As if he hadn't surprised me enough at that point, Dr. Carter floored about an hour later. In the middle of the procedure, Dr. Carter paused, looked up, and said (I swear I am not making this up), "I'm going to go get a breath of fresh air". He then broke scrub and walked out of the room.
I looked in bewilderment at the scrub tech, who obviously worked frequently with Dr. Carter, because she simply sighed and rolled her eyes. She clearly saw the look of utter confusion in my eyes, so she explained to me quite simply, "He's going outside for a cigarette". Under my mask she couldn't see my jaw open wide in disbelief. I stood there completely baffled, wondering if that could possibly be true. And about eight minutes later he strolled back in (reeking even worse of cigarette smoke, of course) and completed the operation without mentioning his little break any further.
This event took place very early in my training, so I did not have the guts to confront him about his smoking.

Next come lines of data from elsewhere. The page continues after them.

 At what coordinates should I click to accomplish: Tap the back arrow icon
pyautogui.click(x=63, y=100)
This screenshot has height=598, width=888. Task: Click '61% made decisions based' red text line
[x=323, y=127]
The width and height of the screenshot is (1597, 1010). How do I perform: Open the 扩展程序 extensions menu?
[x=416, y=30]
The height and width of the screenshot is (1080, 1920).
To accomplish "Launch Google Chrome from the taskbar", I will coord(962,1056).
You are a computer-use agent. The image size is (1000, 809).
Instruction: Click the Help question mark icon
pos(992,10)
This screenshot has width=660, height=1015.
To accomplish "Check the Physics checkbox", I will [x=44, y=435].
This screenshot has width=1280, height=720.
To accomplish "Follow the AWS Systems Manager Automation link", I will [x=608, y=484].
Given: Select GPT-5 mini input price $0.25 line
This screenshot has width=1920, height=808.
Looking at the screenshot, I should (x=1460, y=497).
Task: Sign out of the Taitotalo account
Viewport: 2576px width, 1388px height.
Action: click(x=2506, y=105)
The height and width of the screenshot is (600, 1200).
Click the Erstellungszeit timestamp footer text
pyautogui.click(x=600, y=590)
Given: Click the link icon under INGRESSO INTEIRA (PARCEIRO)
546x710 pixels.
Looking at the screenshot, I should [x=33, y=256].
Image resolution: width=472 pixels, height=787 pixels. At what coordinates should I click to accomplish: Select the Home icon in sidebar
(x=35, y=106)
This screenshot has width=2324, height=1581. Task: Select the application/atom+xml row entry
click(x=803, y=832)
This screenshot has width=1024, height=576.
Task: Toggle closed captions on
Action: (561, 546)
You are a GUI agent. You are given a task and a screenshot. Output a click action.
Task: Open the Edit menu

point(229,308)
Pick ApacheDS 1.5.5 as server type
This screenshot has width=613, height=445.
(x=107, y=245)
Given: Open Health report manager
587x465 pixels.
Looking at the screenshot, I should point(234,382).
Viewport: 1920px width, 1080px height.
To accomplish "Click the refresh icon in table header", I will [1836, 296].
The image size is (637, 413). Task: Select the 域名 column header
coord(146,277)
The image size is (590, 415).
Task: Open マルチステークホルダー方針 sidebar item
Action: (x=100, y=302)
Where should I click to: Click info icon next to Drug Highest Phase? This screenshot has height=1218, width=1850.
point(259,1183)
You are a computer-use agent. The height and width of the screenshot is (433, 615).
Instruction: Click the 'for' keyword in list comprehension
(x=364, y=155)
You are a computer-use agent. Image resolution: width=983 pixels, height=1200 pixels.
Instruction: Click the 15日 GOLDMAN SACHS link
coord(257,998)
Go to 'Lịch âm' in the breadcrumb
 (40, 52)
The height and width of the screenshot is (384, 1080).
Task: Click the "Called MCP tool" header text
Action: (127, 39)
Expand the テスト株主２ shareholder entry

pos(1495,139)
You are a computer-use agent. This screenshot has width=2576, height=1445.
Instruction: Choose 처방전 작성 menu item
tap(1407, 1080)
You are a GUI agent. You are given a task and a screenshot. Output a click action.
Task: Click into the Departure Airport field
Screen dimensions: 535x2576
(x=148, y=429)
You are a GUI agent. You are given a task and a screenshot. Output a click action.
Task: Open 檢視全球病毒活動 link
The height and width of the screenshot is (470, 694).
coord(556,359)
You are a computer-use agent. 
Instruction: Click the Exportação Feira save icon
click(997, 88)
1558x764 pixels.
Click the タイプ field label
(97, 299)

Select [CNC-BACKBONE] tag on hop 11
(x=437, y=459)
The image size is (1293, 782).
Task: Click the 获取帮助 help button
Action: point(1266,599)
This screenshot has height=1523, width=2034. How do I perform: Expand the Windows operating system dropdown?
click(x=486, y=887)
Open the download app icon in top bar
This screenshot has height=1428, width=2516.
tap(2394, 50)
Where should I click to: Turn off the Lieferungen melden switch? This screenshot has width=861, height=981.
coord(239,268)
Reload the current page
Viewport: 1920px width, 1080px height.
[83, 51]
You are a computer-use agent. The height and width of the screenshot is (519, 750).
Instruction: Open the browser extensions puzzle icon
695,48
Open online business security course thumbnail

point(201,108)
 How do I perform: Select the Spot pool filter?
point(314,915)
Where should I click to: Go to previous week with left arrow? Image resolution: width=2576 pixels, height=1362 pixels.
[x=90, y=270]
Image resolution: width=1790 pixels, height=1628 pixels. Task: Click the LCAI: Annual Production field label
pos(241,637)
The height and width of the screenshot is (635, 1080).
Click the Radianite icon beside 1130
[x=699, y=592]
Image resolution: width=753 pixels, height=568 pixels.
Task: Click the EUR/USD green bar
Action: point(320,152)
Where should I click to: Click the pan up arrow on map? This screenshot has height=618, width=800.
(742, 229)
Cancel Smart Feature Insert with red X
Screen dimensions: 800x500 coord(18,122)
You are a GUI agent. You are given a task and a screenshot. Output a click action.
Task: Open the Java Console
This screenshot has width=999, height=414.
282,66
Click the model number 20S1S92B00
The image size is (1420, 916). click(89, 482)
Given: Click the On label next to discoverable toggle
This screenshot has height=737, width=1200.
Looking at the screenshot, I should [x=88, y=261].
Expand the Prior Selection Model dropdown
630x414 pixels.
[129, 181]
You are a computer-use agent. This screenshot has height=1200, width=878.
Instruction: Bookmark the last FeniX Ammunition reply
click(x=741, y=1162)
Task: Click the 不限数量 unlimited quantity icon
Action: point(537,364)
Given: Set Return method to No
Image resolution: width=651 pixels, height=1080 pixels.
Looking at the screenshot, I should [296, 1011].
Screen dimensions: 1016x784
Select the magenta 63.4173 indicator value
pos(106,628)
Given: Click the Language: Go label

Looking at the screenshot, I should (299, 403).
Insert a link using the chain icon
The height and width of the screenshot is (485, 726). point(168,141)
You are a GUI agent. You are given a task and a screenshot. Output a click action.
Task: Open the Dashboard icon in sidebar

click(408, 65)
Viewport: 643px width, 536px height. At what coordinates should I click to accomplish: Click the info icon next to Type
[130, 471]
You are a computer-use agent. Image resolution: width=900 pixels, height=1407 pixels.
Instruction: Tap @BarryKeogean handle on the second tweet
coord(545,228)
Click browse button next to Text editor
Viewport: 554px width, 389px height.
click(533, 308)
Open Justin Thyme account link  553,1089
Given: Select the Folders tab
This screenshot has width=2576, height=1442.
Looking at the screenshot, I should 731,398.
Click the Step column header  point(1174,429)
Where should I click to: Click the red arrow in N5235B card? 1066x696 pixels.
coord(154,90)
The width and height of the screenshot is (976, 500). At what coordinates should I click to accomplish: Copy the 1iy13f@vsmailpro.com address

By the time I finished my surgical training several years later, he was still smoking, and still taking his "fresh air" breaks.
I happened to run into Dr. Carter at a surgical meeting a few years after this, and I was hopeful that he had broken his habit. As I shook his hand, however, those same acrid fumes greeted me. I saw him get up to leave in the middle of a presentation and return a few minutes later, his air no doubt somewhat fresher.
Maybe I'm wrong. Maybe I'm making a mountain out of a molehill here. Maybe I'm being overly judgmental and a big asshole. Maybe he simply started smoking long ago and has been unable to quit despite numerous attempts.
But maybe not. Maybe he needs to quit no matter what it takes and set a better goddamned example for his patients. Which means I probably shouldn't have a doughnut or three tomorrow for breakfast.
Fortunately for me, doughnuts don't stink. Or cause cancer.